Objectif → Pour chaque affirmation, dites si elle concorde avec l'éditorial sur l'Éthiopie en répondant par oui ou par non, avec les mots décisifs du texte cités entre guillemets. (a) Abiy Ahmed est devenu premier ministre en 2018. (b) Abiy Ahmed est le premier représentant de l'ethnie amhara à accéder à ce poste. (c) Le prix Nobel lui a été attribué en 2018.

#### Extrait du document

Un conflit ethnique en Ethiopie, ignoré par le monde

Editorial d'Andrea Riccardi

Avec l'aide des Erythréens, le premier ministre éthiopien Ahmed, a déclenché une campagne de haine contre la minorité chrétienne des Tigré.

En Éthiopie, il y a une guerre qui ne fait pas de bruit : pas d'images et pas de présence médiatique. En 2018, Abiy Ahmed, devenu premier ministre (le premier représentant de l'ethnie oromo à accéder à un tel poste), avait suscité de grands espoirs avec des signes concrets de changement, notamment la paix établie avec l'Érythrée, au point de mériter le prix Nobel en 2019. Aujourd'hui, certains pensent que cet accord cachait une volonté hégémonique, et désormais les masques sont tombés : les Oromo, qui ont toujours été marginalisés, ont établi une nouvelle alliance avec les Amhara (anciens détenteurs du pouvoir) pour se débarrasser de l'hégémonie des Tigré.

########
#### Matériel fourni

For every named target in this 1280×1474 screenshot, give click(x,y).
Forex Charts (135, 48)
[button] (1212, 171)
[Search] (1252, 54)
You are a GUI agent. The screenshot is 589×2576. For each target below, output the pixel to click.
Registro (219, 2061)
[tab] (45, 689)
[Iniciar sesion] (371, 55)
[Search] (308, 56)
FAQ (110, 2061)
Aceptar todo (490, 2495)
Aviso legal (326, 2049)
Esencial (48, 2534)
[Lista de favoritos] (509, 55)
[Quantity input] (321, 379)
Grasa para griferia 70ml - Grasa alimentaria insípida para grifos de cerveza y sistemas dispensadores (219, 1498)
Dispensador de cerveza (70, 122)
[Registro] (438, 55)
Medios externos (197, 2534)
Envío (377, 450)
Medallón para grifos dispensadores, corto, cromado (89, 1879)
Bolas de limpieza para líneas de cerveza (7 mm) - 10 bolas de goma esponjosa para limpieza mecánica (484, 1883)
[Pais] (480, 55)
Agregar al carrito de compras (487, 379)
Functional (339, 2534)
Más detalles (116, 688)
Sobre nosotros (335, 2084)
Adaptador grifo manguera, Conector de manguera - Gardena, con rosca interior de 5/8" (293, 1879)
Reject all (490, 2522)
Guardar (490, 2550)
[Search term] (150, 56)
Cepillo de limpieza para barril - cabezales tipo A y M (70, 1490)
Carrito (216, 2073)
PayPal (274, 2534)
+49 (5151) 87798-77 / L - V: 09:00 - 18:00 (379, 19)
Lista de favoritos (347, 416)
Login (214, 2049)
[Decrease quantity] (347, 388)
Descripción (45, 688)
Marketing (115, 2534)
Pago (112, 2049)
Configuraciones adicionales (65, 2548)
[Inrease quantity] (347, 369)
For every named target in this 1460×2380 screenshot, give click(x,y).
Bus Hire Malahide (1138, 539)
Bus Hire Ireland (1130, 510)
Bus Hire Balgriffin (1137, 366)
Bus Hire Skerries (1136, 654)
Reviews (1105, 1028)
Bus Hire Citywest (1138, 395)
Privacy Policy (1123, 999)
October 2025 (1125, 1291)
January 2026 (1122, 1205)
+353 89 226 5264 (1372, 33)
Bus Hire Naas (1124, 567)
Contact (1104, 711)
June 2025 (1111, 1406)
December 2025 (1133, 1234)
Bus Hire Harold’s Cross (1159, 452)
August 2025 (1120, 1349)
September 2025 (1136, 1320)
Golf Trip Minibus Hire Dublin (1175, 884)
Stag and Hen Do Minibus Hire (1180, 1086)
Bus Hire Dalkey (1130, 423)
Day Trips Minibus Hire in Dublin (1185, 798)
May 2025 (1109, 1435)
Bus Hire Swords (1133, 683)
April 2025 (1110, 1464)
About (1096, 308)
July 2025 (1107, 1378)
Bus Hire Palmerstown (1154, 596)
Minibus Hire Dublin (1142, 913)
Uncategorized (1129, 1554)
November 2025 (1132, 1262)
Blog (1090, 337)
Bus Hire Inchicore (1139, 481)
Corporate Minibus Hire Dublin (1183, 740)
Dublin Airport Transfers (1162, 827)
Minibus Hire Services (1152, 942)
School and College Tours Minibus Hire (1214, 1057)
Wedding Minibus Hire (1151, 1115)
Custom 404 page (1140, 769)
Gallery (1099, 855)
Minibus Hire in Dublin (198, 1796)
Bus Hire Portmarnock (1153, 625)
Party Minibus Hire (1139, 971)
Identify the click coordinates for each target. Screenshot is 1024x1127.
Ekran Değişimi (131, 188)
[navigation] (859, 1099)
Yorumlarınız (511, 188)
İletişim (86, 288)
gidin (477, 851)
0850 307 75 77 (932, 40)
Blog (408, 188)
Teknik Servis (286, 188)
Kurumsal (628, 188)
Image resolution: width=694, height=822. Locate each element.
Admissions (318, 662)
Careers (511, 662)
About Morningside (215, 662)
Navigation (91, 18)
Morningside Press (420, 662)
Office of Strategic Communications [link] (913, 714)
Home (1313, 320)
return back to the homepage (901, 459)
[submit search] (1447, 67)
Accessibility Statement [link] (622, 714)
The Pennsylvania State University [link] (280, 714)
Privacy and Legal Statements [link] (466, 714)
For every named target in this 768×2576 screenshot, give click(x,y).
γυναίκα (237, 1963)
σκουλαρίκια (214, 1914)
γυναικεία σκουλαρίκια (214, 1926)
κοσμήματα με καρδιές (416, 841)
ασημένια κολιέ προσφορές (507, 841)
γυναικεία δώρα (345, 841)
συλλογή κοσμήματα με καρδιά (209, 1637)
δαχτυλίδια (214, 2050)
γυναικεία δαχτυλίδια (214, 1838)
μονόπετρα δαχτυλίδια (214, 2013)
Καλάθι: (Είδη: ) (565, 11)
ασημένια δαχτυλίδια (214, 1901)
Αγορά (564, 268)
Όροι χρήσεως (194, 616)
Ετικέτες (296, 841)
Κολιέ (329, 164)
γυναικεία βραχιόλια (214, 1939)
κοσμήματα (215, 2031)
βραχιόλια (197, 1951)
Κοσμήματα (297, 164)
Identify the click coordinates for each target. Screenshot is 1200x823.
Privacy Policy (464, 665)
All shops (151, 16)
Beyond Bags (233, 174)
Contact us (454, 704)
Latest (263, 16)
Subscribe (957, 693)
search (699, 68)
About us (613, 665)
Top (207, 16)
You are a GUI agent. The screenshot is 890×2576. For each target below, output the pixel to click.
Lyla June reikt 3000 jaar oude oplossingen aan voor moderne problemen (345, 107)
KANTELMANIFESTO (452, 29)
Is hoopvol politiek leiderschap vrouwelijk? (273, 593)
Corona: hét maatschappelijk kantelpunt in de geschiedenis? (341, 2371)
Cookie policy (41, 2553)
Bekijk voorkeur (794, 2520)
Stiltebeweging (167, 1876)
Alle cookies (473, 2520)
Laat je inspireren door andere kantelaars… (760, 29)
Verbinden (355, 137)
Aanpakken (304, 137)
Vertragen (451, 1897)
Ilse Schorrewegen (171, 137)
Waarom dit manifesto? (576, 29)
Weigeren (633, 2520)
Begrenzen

########

Réponse →
(a) Oui : « En 2018, Abiy Ahmed, devenu premier ministre ».
(b) Non : « le premier représentant de l'ethnie oromo à accéder à un tel poste ».
(c) Non : « au point de mériter le prix Nobel en 2019 ».